• [Directions]:
Put the listing into a Markdown table with the columns "Row" and "Line," numbering each line and leaving out any blank lines.

— Begin —

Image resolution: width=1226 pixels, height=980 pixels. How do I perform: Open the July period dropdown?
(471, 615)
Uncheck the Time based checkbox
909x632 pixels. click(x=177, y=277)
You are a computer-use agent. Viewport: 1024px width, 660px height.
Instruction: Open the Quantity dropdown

— End —

• [Full output]:
| Row | Line |
|---|---|
| 1 | Image resolution: width=1226 pixels, height=980 pixels. How do I perform: Open the July period dropdown? |
| 2 | (471, 615) |
| 3 | Uncheck the Time based checkbox |
| 4 | 909x632 pixels. click(x=177, y=277) |
| 5 | You are a computer-use agent. Viewport: 1024px width, 660px height. |
| 6 | Instruction: Open the Quantity dropdown |